"I should have had you for a friend! But how shall we return to Nantes? We are a great way from it."

"That is true," said D'Artagnan, gloomy and sad.

"The white horse will recover, perhaps; he is a good horse! Mount, Monsieur d'Artagnan; I will walk till you have rested a little."

"Poor beast! and wounded too!" said the musketeer.

"He will go, I tell you; I know him; but we can do better still, let us both get up, and ride slowly."

"We can try," said the captain. But they had scarcely charged the animal with this double load than he began to stagger, then, with a great effort, walked a few minutes, then staggered again, and sank down dead by the side of the black horse, which he had just managed to come up to.

"We will go on foot—destiny wills it so—the walk will be pleasant," said Fouquet, passing his arm through that of D'Artagnan.

"Mordioux!" cried the latter, with a fixed eye, a contracted brow, and a swelling heart—"A disgraceful day!"

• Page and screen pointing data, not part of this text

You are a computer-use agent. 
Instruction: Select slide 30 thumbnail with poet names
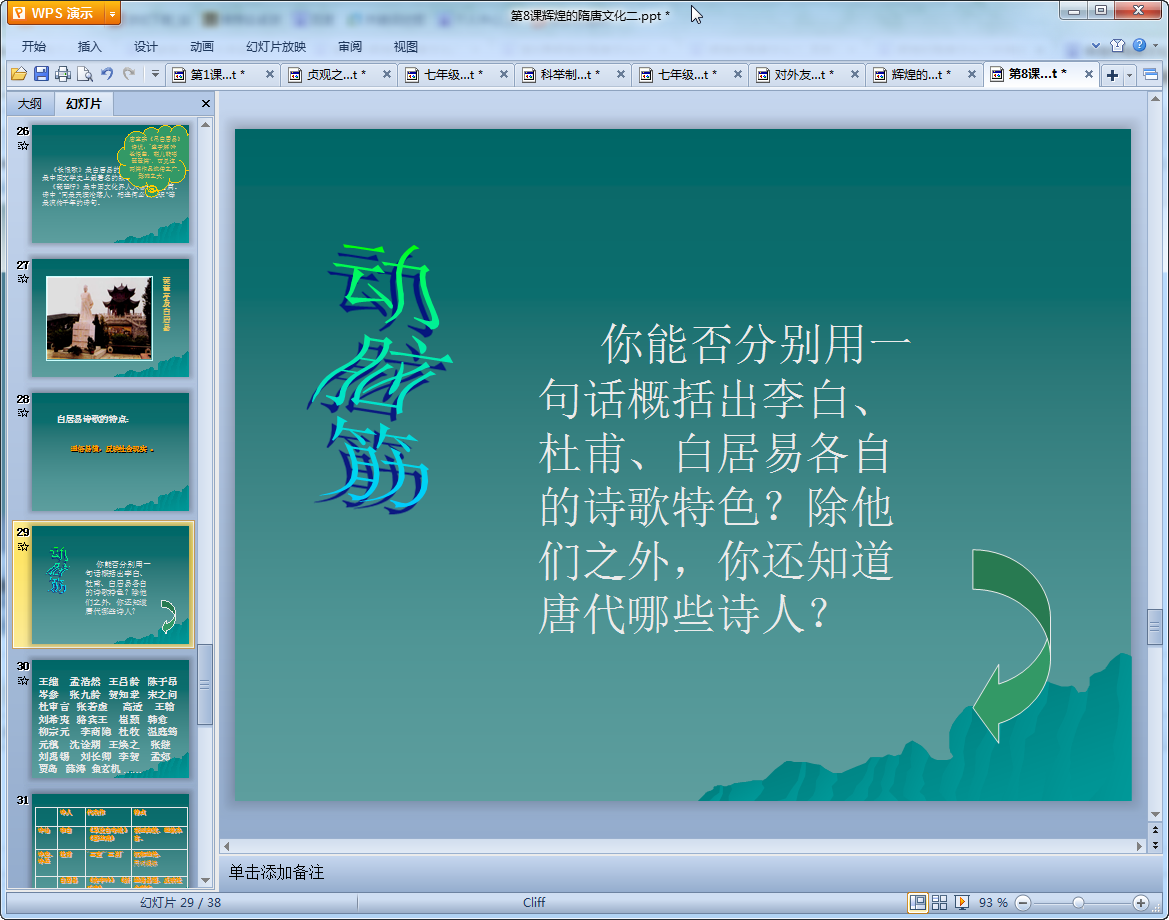tap(110, 719)
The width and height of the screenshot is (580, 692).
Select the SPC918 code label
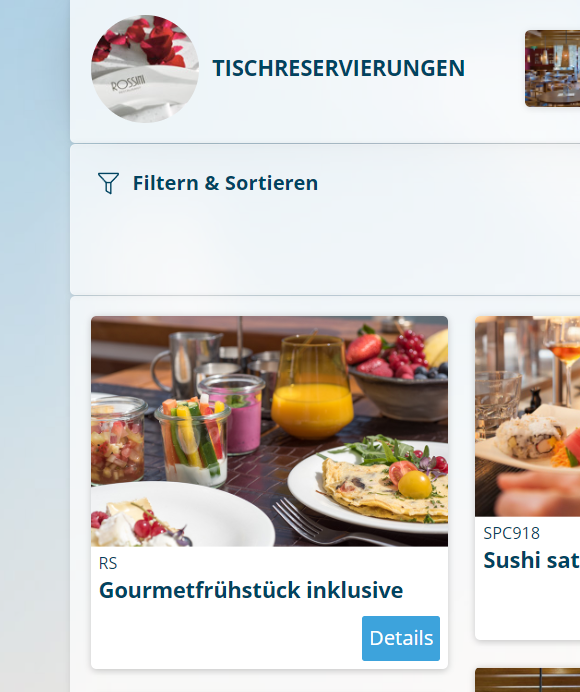pyautogui.click(x=512, y=533)
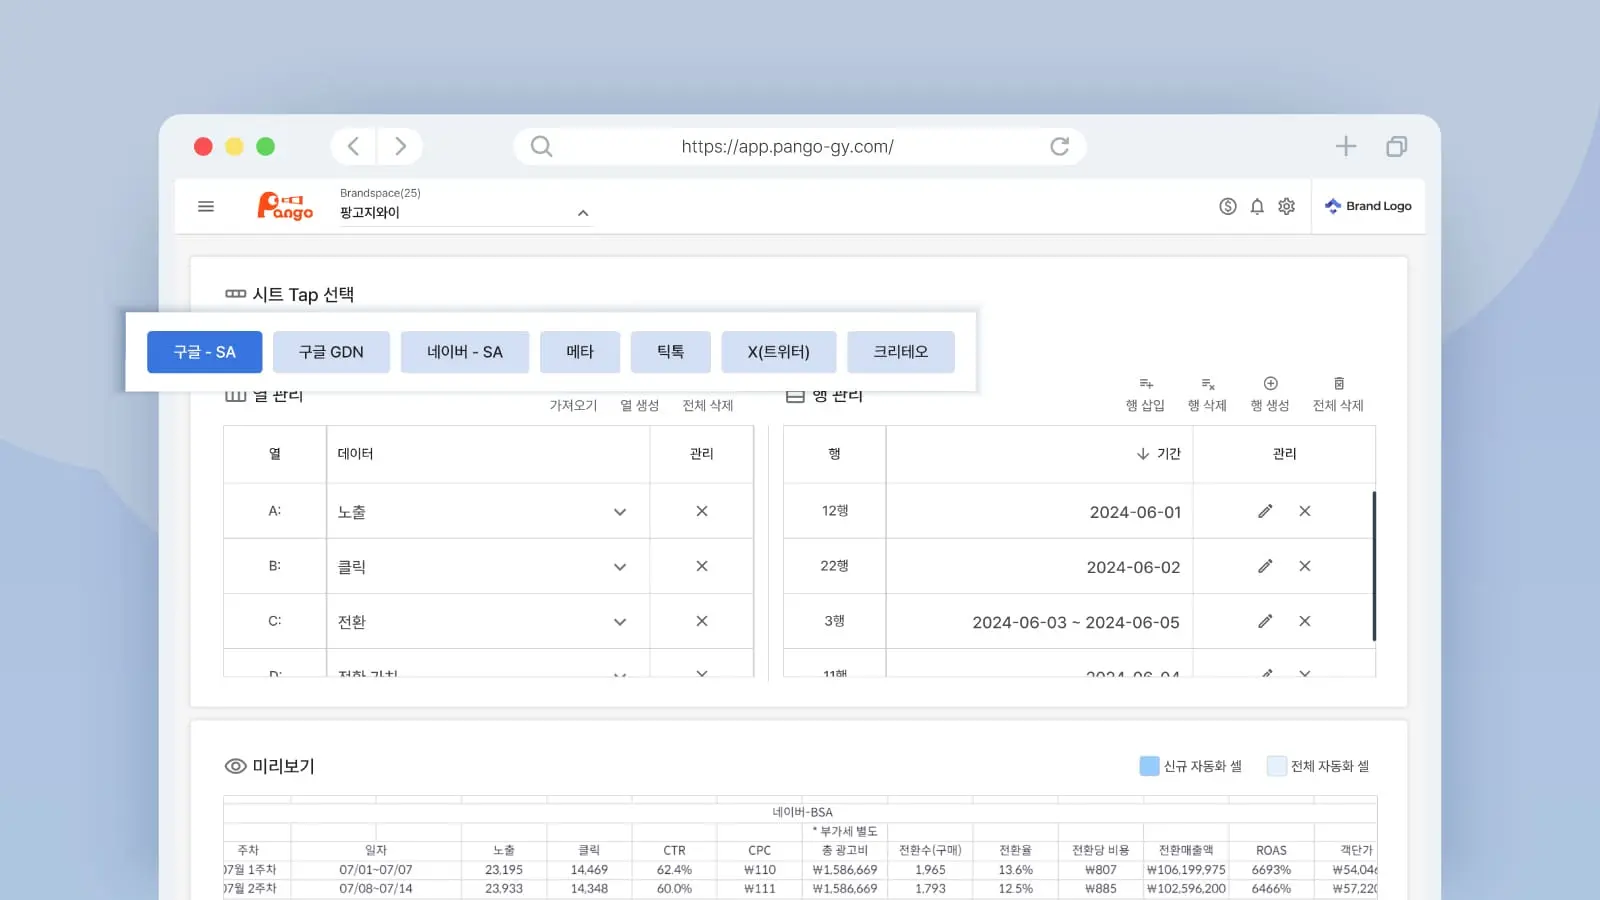The image size is (1600, 900).
Task: Click the row delete icon
Action: 1207,384
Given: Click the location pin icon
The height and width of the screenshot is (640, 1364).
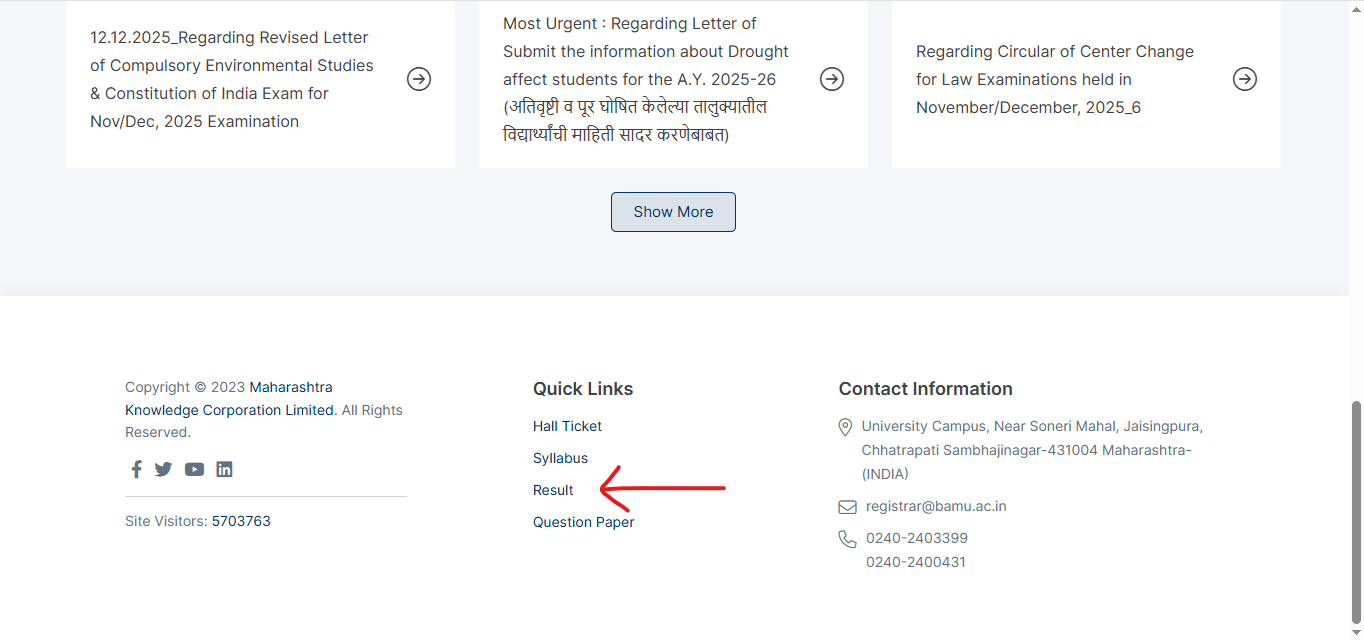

They walked slowly the four leagues which separated them from the little wood behind which waited the carriage with the escort. When Fouquet perceived that sinister machine, he said to D'Artagnan, who cast down his eyes as ashamed of Louis XIV., "There is an idea which is not that of a brave man, Captain d'Artagnan; it is not yours. What are these gratings for?" said he.

"To prevent your throwing letters out."